> [Quoted passage]:
* Begin *
Dataset Open Access

BIP! DB: A Dataset of Impact Measures for Scientific Publications

Thanasis Vergoulis; Ilias Kanellos; Claudio Atzori; Andrea Mannocci; Serafeim Chatzopoulos; Sandro La Bruzzo; Natalia Manola; Paolo Manghi

This dataset contains impact measures (metrics/indicators) for ~117Μ scientific articles. In particular, for each article we have calculated the following measures:

  • Citation count: The total number of citations, reflecting the "influence" (i.e., the total impact) of an article.

  • Incubation Citation Count (3-year CC): This is a time-restricted version of the citation count, where the time window length is fixed for all papers and the time window depends on the publication date of the paper, i.e., only citations 3 years after each paper’s publication are counted. This measure can be seen as an indicator of a paper's "impulse", i.e., its initial momentum directly after its publication.

  • PageRank score: This is a citation-based measure reflecting the "influence" (i.e., the total impact) of an article. It is based on the PageRank1 network analysis method. In the context of citation networks, PageRank estimates the importance of each article based on its centrality in the whole network.

  • RAM score: This is a citation-based measure reflecting the "popularity" (i.e., the current impact) of an article. It is based on the RAM2 method and is essentially a citation count where recent citations are considered as more important. This type of “time awareness” alleviates problems of methods like PageRank, which are biased against recently published articles (new articles need time to receive a “sufficient” number of citations).  Hence, RAMI is more suitable to capture the current “hype” of an article.
* End *
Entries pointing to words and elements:
* Begin *
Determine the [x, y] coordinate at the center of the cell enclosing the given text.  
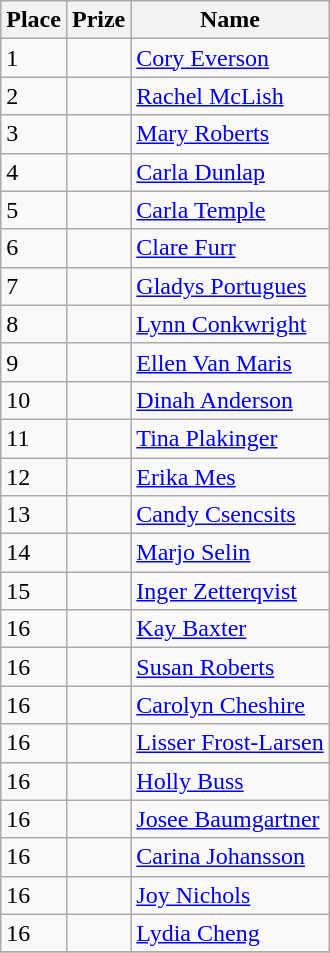
1 [34, 58]
Dinah Anderson [230, 400]
Mary Roberts [230, 134]
Prize [98, 20]
Joy Nichols [230, 895]
4 [34, 172]
Candy Csencsits [230, 515]
Ellen Van Maris [230, 362]
6 [34, 248]
Josee Baumgartner [230, 819]
Rachel McLish [230, 96]
Lydia Cheng [230, 933]
Tina Plakinger [230, 438]
Gladys Portugues [230, 286]
2 [34, 96]
11 [34, 438]
Place [34, 20]
Kay Baxter [230, 629]
5 [34, 210]
10 [34, 400]
9 [34, 362]
Marjo Selin [230, 553]
13 [34, 515]
Carolyn Cheshire [230, 705]
3 [34, 134]
Name [230, 20]
Carla Temple [230, 210]
Cory Everson [230, 58]
Lisser Frost-Larsen [230, 743]
14 [34, 553]
15 [34, 591]
Lynn Conkwright [230, 324]
Erika Mes [230, 477]
Inger Zetterqvist [230, 591]
Susan Roberts [230, 667]
Holly Buss [230, 781]
Carina Johansson [230, 857]
Clare Furr [230, 248]
7 [34, 286]
Carla Dunlap [230, 172]
12 [34, 477]
8 [34, 324]
Find where the given text appears and provide that cell's center as [X, Y] coordinate. 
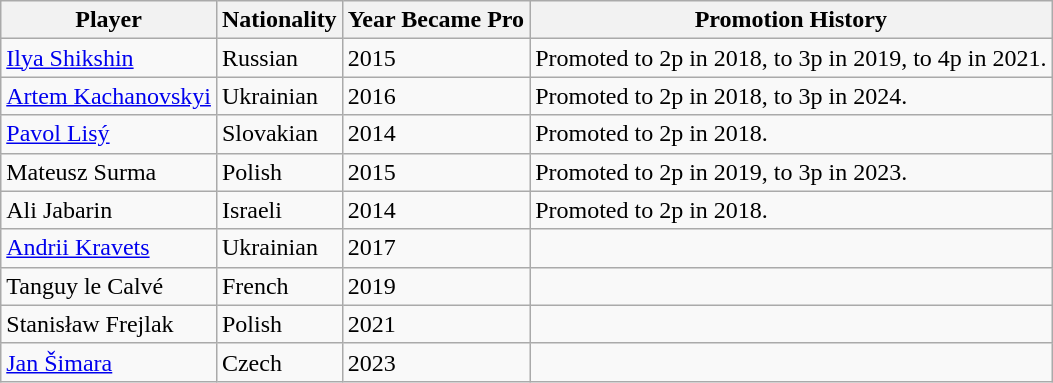
Promoted to 2p in 2019, to 3p in 2023. [791, 172]
Mateusz Surma [109, 172]
2019 [436, 286]
Israeli [279, 210]
Pavol Lisý [109, 134]
Ali Jabarin [109, 210]
Czech [279, 362]
Artem Kachanovskyi [109, 96]
Slovakian [279, 134]
Andrii Kravets [109, 248]
Year Became Pro [436, 20]
French [279, 286]
Nationality [279, 20]
Ilya Shikshin [109, 58]
Promotion History [791, 20]
Tanguy le Calvé [109, 286]
Promoted to 2p in 2018, to 3p in 2024. [791, 96]
2017 [436, 248]
2021 [436, 324]
Player [109, 20]
2023 [436, 362]
Stanisław Frejlak [109, 324]
2016 [436, 96]
Jan Šimara [109, 362]
Promoted to 2p in 2018, to 3p in 2019, to 4p in 2021. [791, 58]
Russian [279, 58]
Provide the (X, Y) coordinate of the cell's center where the given text is located.  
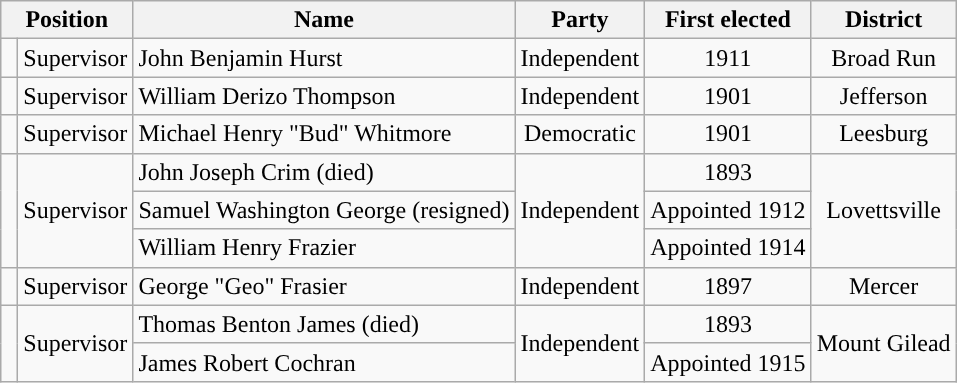
District (884, 20)
Mount Gilead (884, 343)
Appointed 1915 (728, 362)
Thomas Benton James (died) (324, 324)
Lovettsville (884, 210)
First elected (728, 20)
Appointed 1912 (728, 210)
John Joseph Crim (died) (324, 172)
Democratic (580, 134)
William Henry Frazier (324, 248)
Leesburg (884, 134)
Mercer (884, 286)
Michael Henry "Bud" Whitmore (324, 134)
George "Geo" Frasier (324, 286)
Jefferson (884, 96)
Name (324, 20)
Appointed 1914 (728, 248)
Position (67, 20)
1897 (728, 286)
Party (580, 20)
1911 (728, 58)
William Derizo Thompson (324, 96)
Samuel Washington George (resigned) (324, 210)
John Benjamin Hurst (324, 58)
James Robert Cochran (324, 362)
Broad Run (884, 58)
From the cell containing the given text, extract its center point as (x, y) coordinate. 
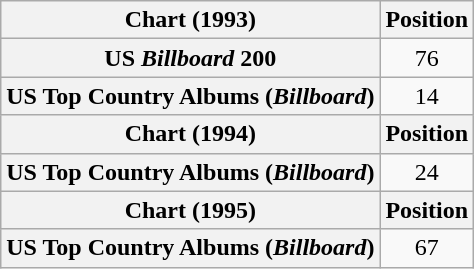
67 (427, 248)
14 (427, 96)
24 (427, 172)
Chart (1993) (190, 20)
Chart (1995) (190, 210)
76 (427, 58)
US Billboard 200 (190, 58)
Chart (1994) (190, 134)
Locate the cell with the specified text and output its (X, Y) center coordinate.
* End *
> [Problem set]:
(1) For roughly how many scientific articles does the BIP! DB dataset description say impact measures are provided?
(2) Write the next part of the BIP! DB dataset description, picking up after its final sentence.
These lines have no connection to the BIP! DB dataset description.

> [Task-by-task answers]:
(1) About 117 million scientific articles.

(2)
  • AttRank score: This is a citation network analysis-based measure reflecting the "popularity" (i.e., the current impact) of an article. It is based on the AttRank3 method. AttRank alleviates PageRank’s bias against recently published papers by incorporating an attention-based mechanism, akin to a time-restricted version of preferential attachment, to explicitly capture a researcher’s preference to read papers which received a lot of attention recently. This is why it is more suitable to capture the current “hype” of an article.

We provide five compressed CSV files (one for each measure/score provided) where each line follows the format  “DOI <tab> score”. The parameter setting  of each measure is encoded in the corresponding filename. For more details on the different measures/scores see our extensive experimental study4 and the configuration of AttRank in the original paper.3 

The data used to produce the citation network on which we calculated the provided measures have been gathered from (a) the OpenCitations’ COCI dataset (Dec-2020 version), (b) a MAG5,6 snapshot from Nov-2020, and (c) a Crossref snapshot from Jan-2021. The union of all distinct DOI-to-DOI citations that could be found in these sources have been considered (entries without a DOI were omitted). 

References:

  1. R. Motwani L. Page, S. Brin and T. Winograd. 1999. The PageRank Citation Ranking: Bringing Order to the Web. Technical Report. Stanford InfoLab.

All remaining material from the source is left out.